JL: I believe that man can make leaps in evolution and the fight is for intelligence. It has done so on several occasions and started in the distant past… and the various hypotheses that there is something malevolent man, a natural predisposition, I do not believe. I think that the human being, due to the excess of testosterone, due to the reptilian memory he still has, has turned towards action, ingenuity and predation. But I believe that our vocation is much wider and the carnivore that lives in us, if it was an important tool in evolution, is being overvalued.
In distant times, being omnivores and mammals, small beings, we lived harassed in an ecosystem of large animals and ferocious predators. It was in these setbacks that we developed strategies, expanded intelligence and survived hidden and fearful of the impotence and magnitude of the environment that surrounded us. These setbacks created the device. That was our broth. I think we have not yet freed ourselves from things that made us survive, but after we have reached this high level of intelligence, strangely these strategies remain active. We still live stuck in the reptilian memory. We are better than that and I am therefore an optimist!
HMP: How do you see the future in terms of rights, freedoms and guarantees for citizens?
JL: The world is in an accelerated process and we, because it is our time, are in the midst of the whirlwind of events without the capacity to withdraw and perceive them in totality. The present has always been an enigma for those who live it. And there was always a present, at a certain moment, for men of any age. It is only when you look back that there is a critical distance and it is only at that moment that you can better understand what that present was, now past time.

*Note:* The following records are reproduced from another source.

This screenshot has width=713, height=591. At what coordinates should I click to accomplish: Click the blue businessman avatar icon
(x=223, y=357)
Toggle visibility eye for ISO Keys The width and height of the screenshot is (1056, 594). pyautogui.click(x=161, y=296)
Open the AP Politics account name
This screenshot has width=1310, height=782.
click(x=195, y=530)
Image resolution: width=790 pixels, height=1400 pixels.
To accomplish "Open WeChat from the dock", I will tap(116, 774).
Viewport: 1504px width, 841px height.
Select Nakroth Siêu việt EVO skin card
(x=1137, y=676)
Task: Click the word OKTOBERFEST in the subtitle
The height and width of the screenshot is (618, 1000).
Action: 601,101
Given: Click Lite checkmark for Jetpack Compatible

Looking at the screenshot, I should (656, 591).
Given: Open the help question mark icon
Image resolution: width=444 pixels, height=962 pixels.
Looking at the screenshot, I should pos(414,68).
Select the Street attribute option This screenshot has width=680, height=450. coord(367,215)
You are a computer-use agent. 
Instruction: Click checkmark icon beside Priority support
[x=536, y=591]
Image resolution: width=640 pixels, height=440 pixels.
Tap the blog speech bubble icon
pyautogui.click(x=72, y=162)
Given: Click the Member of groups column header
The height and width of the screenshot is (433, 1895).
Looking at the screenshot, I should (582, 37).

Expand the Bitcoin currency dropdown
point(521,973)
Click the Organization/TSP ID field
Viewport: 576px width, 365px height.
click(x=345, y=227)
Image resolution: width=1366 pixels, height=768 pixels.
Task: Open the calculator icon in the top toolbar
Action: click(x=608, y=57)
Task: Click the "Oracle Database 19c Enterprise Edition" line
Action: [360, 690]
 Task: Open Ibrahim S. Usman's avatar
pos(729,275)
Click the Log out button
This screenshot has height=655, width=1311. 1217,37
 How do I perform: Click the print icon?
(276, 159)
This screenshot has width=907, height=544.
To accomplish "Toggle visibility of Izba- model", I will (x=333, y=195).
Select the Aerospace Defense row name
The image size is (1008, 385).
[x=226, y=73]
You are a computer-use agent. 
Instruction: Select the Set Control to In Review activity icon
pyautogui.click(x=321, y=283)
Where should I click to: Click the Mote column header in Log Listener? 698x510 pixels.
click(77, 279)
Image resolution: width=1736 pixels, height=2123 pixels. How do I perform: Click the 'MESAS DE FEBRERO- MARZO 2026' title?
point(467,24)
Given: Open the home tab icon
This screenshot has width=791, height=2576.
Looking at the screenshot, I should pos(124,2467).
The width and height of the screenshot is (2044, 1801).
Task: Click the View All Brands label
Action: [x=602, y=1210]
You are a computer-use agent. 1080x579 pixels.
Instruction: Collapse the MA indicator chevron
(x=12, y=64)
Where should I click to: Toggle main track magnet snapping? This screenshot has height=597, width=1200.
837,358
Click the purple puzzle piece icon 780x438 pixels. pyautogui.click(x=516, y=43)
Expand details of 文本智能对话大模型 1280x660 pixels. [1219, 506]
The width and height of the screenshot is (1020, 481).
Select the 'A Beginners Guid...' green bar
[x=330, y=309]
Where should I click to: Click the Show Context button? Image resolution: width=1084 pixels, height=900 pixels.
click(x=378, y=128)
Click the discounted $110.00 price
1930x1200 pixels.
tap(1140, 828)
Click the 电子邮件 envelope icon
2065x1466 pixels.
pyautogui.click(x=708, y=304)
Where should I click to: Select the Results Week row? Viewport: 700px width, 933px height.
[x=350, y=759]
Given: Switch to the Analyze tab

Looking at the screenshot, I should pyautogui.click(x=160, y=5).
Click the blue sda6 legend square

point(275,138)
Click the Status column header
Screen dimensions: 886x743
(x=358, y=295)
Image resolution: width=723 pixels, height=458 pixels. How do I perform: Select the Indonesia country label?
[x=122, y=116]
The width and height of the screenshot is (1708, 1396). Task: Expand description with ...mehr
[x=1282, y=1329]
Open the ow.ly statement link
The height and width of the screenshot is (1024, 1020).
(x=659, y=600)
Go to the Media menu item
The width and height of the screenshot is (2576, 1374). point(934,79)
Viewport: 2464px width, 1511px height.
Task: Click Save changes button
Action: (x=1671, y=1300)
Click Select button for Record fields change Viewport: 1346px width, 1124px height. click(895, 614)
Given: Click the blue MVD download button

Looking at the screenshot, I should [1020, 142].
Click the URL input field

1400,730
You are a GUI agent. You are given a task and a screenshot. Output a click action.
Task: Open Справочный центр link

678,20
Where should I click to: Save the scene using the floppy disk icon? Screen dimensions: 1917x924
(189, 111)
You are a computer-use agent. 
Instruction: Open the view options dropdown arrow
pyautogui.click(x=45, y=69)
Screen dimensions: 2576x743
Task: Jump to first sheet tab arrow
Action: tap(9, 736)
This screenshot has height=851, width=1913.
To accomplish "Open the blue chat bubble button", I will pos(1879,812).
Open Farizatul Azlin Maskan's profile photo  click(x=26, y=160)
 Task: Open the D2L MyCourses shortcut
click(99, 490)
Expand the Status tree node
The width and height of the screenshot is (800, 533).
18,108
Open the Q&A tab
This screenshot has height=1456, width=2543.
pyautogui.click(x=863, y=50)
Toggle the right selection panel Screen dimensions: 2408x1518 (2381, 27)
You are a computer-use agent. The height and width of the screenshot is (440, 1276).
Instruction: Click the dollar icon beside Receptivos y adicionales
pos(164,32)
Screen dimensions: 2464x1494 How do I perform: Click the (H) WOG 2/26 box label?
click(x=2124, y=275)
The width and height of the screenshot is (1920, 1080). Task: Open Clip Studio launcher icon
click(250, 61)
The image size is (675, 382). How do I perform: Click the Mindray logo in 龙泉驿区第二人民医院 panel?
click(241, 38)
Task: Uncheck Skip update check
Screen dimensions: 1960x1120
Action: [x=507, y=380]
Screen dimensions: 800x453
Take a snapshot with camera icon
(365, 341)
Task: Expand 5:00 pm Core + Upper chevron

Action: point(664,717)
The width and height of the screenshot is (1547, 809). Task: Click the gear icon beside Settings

Each “present” asked particular questions at all times. This is the time to face ours. The evolution curve has never been or will be continuous. It is helical… progress is made by setbacks, misunderstandings, curves and folds. Then there is time dilation… how much time, or how much time do we need to see significant changes? The future is long!
HMP: Is the word, in your work, narrative or enigma?
JL: The word is invention. It is the real laboratory. It is experience. I often feel that my work is closer to laboratory experiments, where I test the resistance, the pressure, the crack of the word, than an art studio. It is an art laboratory if you can call it that. Thus, the word is the means I have at my disposal to perceive the world.
HMP: What attracts you in creating new semiotics with pre-existing thoughts?
JL: If we look at the alphabet, we realize that its magnitude is infinite. The new is not just pure invention, it is the gathering of things never together. That’s where the creation of energy is. It is the shocks of things that exist, the friction, that produces the new. It is like chess, a finite set of pieces, that creates an infinite number of possibilities.
HMP: Is colour symbolic or just plasticity?
JL: Colour is my ready-made. I look for colours that had another life. And it is these colours that allow us to build an alphabet of personal experiences, sets of latency. All the colours I use have some meaning. For example the “roasted yellow” is the mustard of the hotdog that I ate in the tennis club when I was a young teenager. And that yellow brings memories, the shapes of the rackets and the marks; the equipment we used; the sound of balls hitting the court; the flirts on the bench… and this is just a colour! Each colour, for me, has a whole world inside!
HMP: Did “História do Crime” (History of Crime) seem impossible?
JL: There are dangerous works that can unbalance the world. The works that invent a new world have this characteristic. That is pure dynamite. And then the whole technical process, of putting verbs to one side, adjectives to the other, taking the words out from the meanings and combining them back into your group and all this having to be done word for word, seemed to me to be a job of one crazy clerk, to do for a lifetime.
The technical issue solved by Priberam, who immediately understood my project, allowed me to produce that piece of dynamite in the form of words with their new definitions, in a simple way.